*WORK ITEM:*
Search the records for the string "Collapse" and copy every line in which it appears.

[Collected data]

++++++++++++++++++++

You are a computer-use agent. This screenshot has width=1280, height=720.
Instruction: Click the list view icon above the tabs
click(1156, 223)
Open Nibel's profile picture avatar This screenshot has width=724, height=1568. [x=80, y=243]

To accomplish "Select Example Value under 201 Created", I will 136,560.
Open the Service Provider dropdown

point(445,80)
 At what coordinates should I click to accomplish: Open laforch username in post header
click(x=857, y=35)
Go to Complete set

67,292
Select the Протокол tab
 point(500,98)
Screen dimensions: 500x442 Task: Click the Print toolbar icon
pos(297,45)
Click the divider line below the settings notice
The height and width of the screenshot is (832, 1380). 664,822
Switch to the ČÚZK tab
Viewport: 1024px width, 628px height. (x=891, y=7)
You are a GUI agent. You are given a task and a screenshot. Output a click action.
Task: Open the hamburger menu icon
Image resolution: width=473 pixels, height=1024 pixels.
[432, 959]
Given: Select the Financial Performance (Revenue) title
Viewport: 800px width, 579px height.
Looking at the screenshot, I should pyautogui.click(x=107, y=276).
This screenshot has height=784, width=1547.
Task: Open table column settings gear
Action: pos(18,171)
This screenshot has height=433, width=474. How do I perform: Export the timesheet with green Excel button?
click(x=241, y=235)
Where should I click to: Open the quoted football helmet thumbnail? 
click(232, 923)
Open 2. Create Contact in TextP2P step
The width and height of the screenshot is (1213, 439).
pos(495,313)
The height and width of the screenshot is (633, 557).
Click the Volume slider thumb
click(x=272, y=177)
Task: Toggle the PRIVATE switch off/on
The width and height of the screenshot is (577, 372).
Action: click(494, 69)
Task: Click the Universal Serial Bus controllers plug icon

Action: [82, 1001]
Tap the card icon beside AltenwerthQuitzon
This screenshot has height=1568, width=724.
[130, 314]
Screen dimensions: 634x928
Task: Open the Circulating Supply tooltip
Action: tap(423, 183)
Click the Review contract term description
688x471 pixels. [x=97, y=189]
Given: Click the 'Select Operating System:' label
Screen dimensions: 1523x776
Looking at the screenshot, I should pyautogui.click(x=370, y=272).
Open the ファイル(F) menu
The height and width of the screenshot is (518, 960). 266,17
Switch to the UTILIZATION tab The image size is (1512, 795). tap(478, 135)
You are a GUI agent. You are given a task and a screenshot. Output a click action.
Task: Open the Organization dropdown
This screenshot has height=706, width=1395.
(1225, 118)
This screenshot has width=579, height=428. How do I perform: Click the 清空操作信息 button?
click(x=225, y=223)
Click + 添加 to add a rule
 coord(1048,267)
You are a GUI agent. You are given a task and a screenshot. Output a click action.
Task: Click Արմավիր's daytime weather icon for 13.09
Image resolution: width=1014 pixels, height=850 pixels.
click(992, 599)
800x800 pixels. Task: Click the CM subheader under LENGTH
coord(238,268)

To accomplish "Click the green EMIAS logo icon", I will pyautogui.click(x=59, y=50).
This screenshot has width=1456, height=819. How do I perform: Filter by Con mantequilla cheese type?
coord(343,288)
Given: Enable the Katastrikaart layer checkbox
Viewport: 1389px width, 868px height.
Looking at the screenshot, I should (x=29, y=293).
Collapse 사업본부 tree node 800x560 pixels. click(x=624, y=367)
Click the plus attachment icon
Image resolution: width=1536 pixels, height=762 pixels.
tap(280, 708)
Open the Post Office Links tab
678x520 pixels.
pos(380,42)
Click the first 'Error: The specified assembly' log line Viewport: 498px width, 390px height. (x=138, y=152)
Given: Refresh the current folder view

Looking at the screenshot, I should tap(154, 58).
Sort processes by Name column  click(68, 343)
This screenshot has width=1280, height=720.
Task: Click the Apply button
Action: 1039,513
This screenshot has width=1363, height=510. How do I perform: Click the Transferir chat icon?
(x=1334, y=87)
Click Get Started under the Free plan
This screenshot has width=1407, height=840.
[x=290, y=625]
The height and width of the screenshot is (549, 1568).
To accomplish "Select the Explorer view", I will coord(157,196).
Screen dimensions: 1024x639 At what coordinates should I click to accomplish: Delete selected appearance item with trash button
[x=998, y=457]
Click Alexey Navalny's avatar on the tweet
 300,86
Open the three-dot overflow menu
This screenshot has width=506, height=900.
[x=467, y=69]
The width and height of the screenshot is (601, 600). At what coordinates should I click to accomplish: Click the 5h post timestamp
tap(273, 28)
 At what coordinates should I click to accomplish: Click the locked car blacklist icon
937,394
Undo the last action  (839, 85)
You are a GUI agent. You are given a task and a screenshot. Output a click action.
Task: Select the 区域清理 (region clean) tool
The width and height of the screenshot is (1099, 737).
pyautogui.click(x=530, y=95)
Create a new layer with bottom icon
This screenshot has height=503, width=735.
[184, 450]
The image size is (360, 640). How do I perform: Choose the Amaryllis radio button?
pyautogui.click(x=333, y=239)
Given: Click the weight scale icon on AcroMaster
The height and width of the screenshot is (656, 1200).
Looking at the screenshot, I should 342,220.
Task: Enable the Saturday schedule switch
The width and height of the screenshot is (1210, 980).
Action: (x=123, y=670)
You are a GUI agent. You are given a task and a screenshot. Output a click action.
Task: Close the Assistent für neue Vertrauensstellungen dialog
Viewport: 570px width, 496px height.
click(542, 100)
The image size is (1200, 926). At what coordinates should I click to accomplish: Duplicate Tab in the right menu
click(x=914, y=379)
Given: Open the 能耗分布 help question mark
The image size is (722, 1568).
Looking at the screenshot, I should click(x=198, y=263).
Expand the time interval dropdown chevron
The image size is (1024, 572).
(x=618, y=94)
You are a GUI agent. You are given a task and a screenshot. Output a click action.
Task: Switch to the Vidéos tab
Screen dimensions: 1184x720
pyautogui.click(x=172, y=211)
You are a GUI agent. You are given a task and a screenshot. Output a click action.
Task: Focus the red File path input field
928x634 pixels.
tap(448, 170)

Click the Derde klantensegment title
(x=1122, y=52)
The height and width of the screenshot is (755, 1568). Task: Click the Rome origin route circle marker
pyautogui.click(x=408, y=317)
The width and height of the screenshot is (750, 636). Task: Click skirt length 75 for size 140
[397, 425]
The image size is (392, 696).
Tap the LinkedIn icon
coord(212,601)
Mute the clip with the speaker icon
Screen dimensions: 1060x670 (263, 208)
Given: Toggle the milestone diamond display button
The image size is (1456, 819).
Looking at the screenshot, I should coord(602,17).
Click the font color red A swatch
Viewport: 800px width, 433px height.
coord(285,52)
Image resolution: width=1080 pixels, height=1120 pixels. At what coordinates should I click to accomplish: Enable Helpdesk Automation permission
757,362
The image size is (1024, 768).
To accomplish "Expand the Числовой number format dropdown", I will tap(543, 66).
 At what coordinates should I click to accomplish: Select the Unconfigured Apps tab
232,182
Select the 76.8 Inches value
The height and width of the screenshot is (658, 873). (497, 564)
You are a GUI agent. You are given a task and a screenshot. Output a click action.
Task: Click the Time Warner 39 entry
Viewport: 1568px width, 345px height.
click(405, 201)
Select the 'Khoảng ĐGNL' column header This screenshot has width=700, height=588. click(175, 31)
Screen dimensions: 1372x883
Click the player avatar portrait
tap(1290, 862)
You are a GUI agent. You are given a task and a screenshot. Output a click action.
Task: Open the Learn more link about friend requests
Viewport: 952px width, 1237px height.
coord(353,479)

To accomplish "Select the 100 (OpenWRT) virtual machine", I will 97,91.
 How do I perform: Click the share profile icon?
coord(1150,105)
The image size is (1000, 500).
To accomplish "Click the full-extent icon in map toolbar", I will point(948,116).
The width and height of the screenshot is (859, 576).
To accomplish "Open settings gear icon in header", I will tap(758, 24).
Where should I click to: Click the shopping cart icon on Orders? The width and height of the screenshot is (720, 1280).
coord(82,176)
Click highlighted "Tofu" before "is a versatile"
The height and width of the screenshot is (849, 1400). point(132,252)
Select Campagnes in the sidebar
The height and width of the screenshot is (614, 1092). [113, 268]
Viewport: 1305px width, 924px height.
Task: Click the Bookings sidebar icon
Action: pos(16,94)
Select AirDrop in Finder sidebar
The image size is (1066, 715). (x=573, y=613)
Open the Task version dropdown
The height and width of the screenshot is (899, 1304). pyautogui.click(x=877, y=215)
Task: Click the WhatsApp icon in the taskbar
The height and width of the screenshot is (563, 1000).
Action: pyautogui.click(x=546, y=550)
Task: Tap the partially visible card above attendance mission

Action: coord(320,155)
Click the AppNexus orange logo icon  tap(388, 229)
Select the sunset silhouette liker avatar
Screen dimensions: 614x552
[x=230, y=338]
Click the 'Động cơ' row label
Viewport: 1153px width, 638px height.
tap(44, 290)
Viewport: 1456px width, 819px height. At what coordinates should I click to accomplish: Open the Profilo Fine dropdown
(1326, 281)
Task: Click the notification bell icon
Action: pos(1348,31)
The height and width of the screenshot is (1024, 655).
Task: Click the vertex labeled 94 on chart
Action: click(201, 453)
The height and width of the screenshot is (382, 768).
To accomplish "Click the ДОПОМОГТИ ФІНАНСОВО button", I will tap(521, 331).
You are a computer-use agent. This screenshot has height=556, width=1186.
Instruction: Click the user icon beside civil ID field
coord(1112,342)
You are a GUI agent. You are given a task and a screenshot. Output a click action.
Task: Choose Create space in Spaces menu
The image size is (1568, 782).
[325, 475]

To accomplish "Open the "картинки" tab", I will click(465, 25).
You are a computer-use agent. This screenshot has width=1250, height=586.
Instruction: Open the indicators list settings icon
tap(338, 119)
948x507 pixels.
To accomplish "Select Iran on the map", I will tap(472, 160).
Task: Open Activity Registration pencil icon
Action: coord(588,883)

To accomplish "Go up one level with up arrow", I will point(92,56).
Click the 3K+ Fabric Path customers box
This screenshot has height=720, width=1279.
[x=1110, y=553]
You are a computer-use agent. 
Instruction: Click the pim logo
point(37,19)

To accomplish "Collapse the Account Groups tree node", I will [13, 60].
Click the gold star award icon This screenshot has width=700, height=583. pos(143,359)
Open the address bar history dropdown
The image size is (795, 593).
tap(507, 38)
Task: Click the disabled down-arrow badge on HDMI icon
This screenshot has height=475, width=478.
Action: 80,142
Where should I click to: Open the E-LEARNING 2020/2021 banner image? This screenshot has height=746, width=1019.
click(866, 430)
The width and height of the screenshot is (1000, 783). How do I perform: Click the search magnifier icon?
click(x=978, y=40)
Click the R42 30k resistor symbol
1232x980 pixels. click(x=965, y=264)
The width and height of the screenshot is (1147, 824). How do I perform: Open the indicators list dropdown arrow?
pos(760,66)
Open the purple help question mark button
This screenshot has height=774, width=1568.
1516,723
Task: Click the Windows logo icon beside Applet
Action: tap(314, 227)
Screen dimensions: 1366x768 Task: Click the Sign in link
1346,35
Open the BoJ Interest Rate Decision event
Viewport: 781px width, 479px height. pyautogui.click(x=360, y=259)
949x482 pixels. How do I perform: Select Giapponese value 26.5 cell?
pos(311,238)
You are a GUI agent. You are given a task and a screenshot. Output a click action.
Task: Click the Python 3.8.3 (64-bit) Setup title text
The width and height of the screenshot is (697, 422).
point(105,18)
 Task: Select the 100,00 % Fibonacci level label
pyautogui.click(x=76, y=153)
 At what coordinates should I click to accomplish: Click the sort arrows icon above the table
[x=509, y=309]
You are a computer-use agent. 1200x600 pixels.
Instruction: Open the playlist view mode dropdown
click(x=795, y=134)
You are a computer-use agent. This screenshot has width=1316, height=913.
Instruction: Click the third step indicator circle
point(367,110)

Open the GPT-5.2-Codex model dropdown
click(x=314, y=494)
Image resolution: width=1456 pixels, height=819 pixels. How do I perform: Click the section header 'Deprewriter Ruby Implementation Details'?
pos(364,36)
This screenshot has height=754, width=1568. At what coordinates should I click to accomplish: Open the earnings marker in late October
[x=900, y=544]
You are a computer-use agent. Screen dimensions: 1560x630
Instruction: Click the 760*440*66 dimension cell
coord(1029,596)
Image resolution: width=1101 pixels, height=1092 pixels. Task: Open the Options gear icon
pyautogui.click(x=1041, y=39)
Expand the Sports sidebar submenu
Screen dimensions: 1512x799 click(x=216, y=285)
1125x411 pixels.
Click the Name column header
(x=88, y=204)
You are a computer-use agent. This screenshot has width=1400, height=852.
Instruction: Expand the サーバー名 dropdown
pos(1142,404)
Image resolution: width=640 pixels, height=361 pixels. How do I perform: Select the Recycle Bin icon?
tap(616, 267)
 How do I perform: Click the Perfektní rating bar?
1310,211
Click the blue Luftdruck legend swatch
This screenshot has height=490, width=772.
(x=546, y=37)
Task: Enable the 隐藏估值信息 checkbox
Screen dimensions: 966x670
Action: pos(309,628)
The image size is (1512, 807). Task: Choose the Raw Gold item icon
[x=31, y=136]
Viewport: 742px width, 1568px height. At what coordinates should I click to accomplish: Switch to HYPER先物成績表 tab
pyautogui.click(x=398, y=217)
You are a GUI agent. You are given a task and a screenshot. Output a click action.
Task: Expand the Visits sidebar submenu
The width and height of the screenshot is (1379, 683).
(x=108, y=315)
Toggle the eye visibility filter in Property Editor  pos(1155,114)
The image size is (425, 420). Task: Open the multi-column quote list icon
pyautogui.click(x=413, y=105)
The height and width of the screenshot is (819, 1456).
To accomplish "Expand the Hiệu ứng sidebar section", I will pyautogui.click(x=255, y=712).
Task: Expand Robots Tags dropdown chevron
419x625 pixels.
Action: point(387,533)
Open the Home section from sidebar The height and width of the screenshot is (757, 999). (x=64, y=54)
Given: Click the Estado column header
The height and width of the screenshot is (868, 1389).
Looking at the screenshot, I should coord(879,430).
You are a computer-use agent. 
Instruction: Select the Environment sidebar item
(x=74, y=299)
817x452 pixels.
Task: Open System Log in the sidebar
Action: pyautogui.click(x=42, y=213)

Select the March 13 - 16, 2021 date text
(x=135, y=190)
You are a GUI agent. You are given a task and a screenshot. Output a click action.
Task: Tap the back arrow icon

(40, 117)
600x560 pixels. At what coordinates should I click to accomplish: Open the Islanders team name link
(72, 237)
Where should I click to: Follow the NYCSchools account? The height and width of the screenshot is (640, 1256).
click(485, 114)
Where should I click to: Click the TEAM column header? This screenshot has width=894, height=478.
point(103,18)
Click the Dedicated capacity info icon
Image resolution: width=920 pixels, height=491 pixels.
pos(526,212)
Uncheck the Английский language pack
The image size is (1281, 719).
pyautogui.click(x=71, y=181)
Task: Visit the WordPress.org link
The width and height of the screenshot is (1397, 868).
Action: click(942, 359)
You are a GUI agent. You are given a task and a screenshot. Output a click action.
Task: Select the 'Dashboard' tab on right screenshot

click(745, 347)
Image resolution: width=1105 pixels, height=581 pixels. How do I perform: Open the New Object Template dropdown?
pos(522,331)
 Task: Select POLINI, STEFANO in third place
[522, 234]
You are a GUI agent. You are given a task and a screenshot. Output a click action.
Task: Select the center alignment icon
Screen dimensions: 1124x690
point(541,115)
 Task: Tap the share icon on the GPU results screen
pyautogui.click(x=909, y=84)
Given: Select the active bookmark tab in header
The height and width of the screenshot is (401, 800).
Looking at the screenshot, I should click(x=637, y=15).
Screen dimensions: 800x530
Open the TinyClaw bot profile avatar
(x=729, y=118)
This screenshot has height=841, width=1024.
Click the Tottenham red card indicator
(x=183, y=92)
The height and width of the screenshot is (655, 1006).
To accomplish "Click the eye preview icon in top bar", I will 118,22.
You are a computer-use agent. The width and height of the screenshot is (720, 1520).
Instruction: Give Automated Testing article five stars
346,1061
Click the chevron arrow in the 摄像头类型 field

++++++++++++++++++++

*SOLUTION:*
Collapse 사업본부 tree node 800x560 pixels. click(x=624, y=367)
To accomplish "Collapse the Account Groups tree node", I will [13, 60].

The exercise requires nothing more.